Exercise:
Count only the lines of the records that hold "agent", then give the number without any other words.

Collected data
——————————
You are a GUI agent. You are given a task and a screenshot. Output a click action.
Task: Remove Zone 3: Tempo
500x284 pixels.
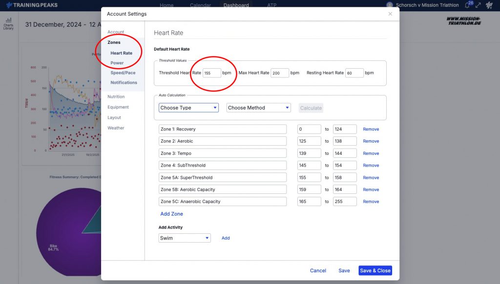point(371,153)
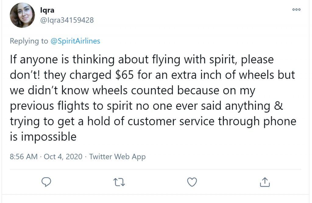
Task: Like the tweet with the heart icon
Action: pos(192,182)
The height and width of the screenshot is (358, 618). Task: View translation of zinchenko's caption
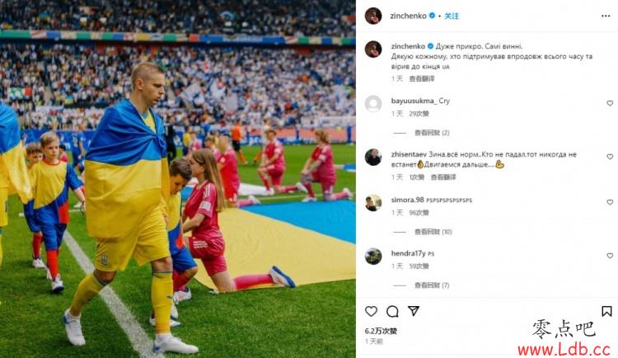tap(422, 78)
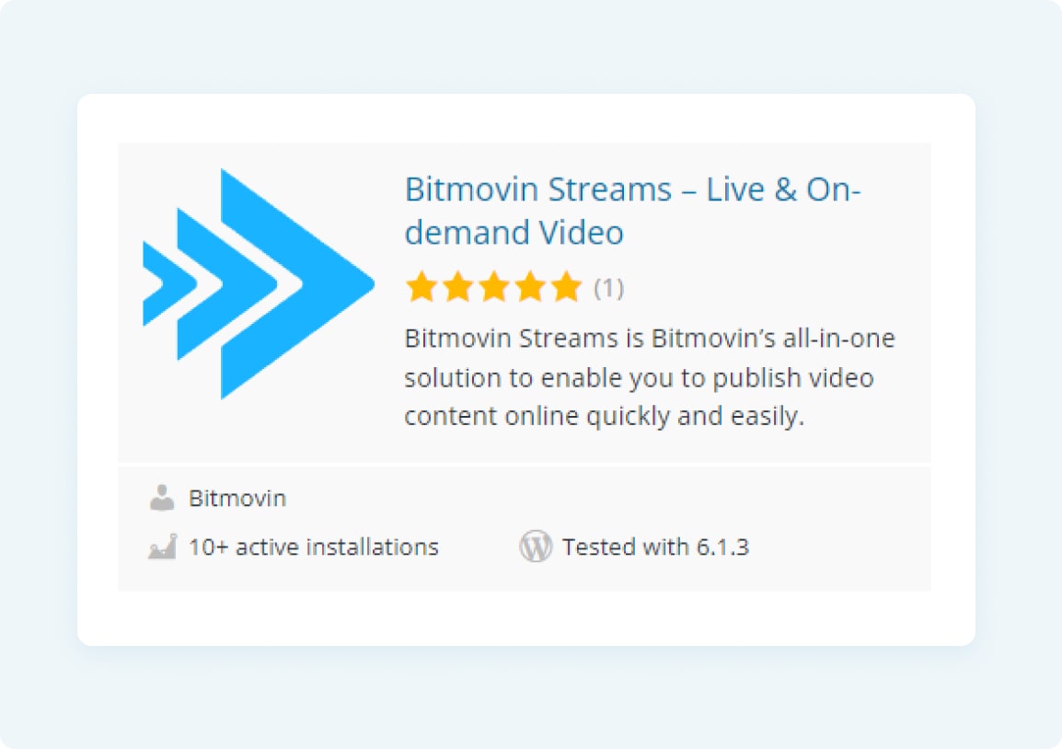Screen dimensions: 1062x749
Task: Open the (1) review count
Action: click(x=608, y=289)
——————————
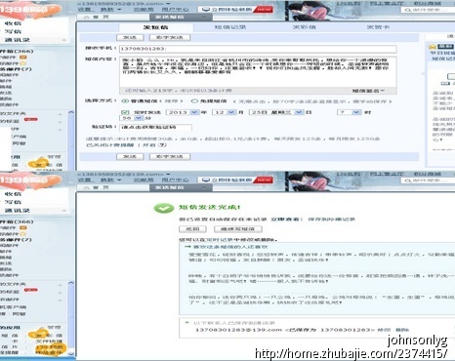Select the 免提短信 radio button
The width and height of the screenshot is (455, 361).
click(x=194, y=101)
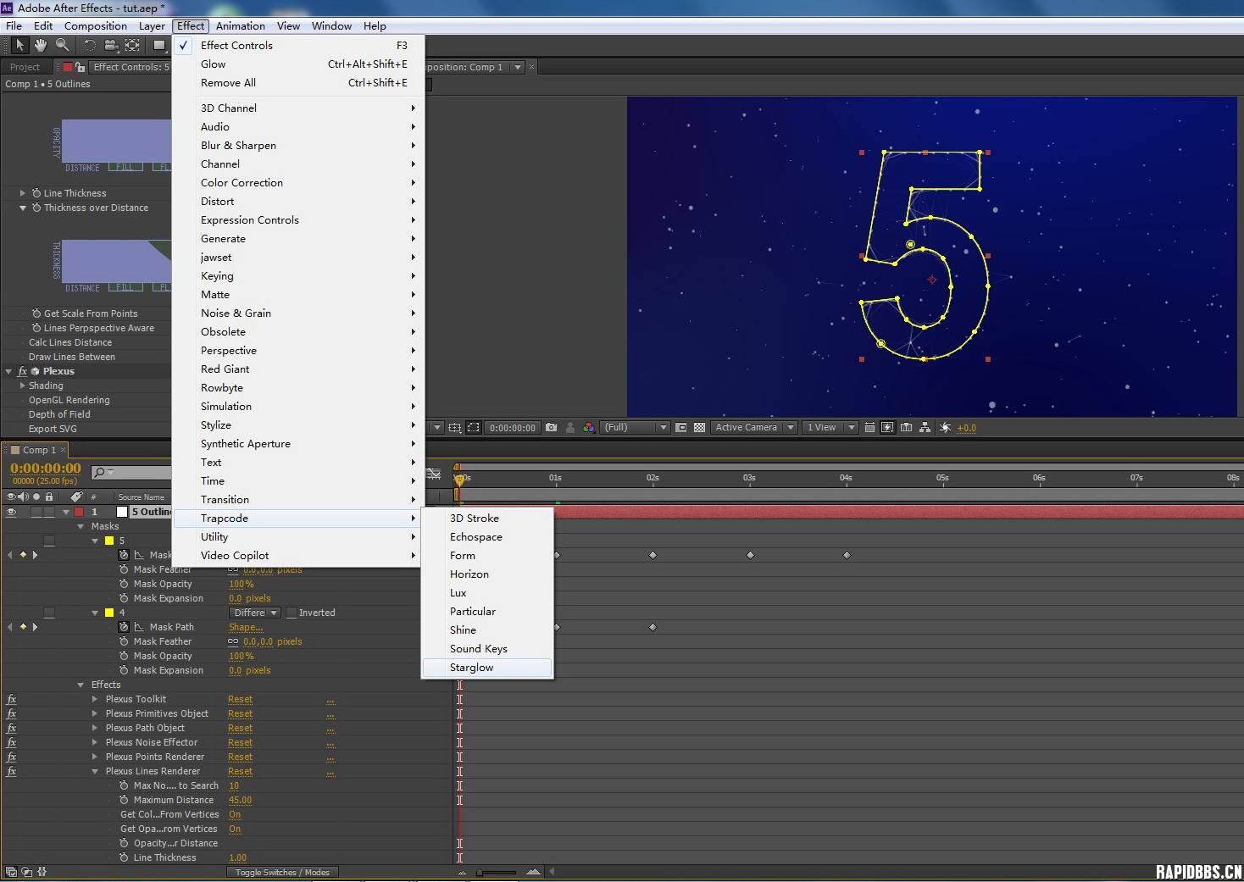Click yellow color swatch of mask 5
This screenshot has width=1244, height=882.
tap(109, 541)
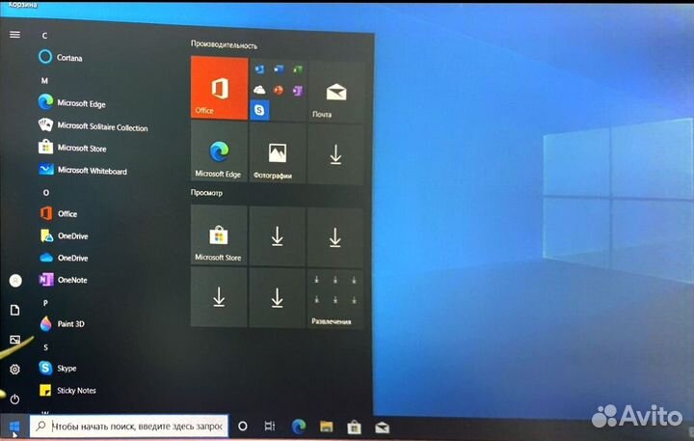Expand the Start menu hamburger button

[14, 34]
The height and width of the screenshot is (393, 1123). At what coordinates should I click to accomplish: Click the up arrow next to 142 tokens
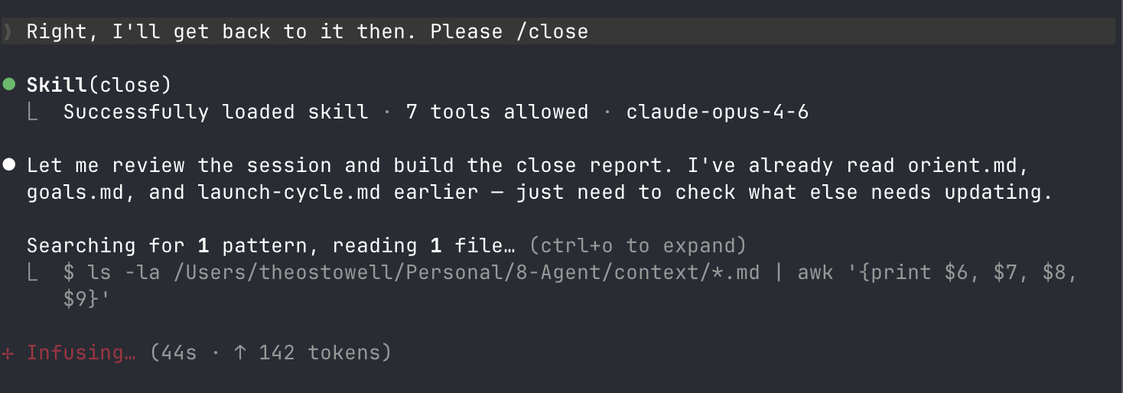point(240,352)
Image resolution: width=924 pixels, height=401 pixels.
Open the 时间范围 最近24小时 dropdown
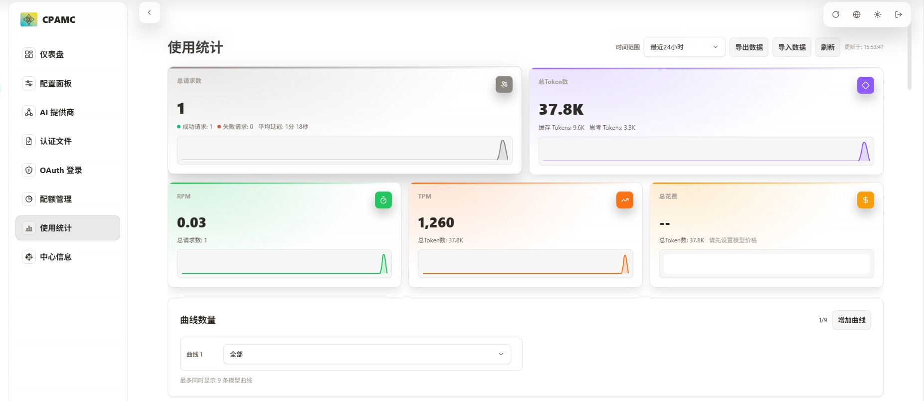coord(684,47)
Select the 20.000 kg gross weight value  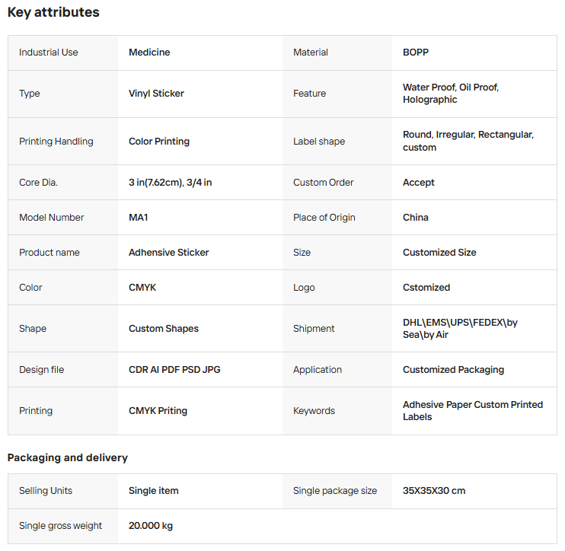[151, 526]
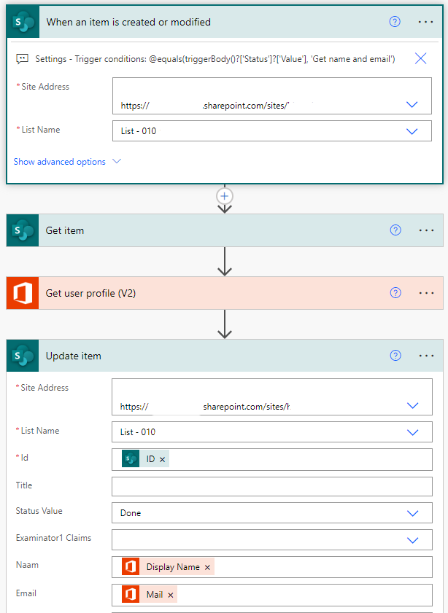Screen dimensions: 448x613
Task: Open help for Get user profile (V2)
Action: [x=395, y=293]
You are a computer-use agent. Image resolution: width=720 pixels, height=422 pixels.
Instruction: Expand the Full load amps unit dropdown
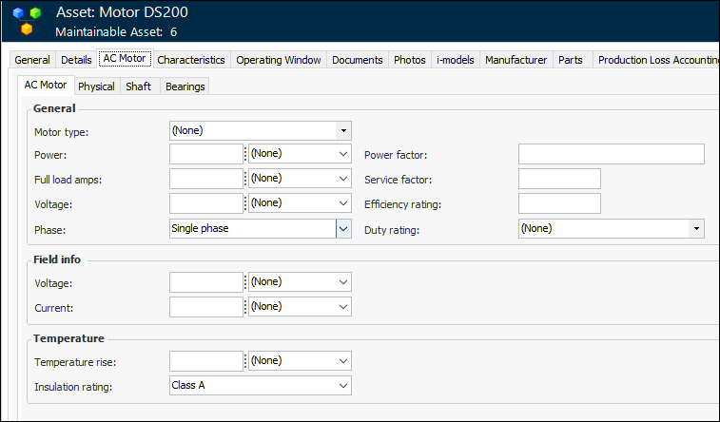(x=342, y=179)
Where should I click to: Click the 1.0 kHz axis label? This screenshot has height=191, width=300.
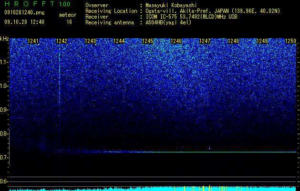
——————————
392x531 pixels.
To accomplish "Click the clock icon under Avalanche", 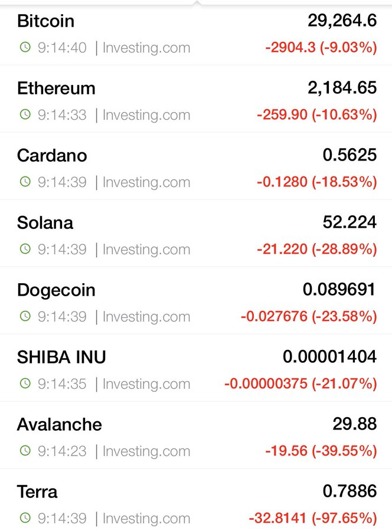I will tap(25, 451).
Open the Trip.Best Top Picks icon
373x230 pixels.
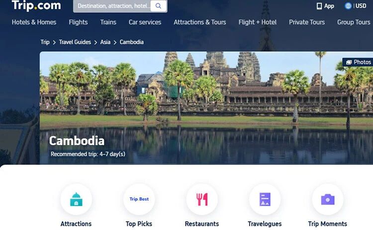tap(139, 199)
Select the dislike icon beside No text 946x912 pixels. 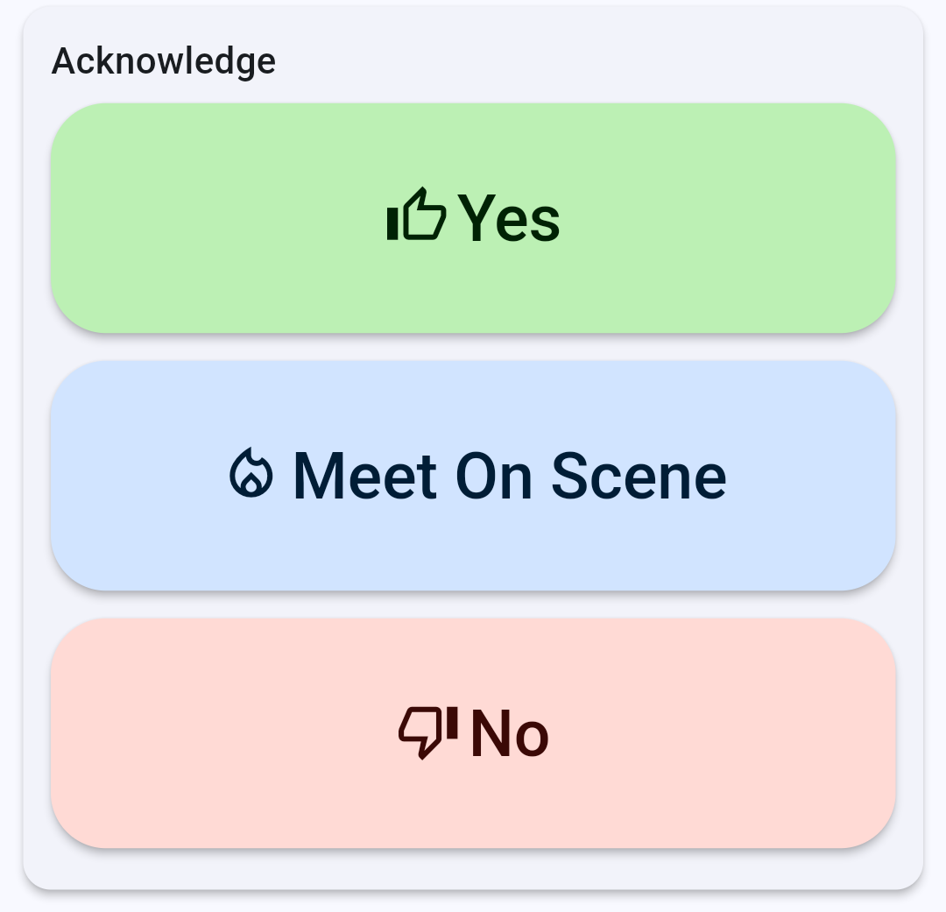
——————————
Task output:
2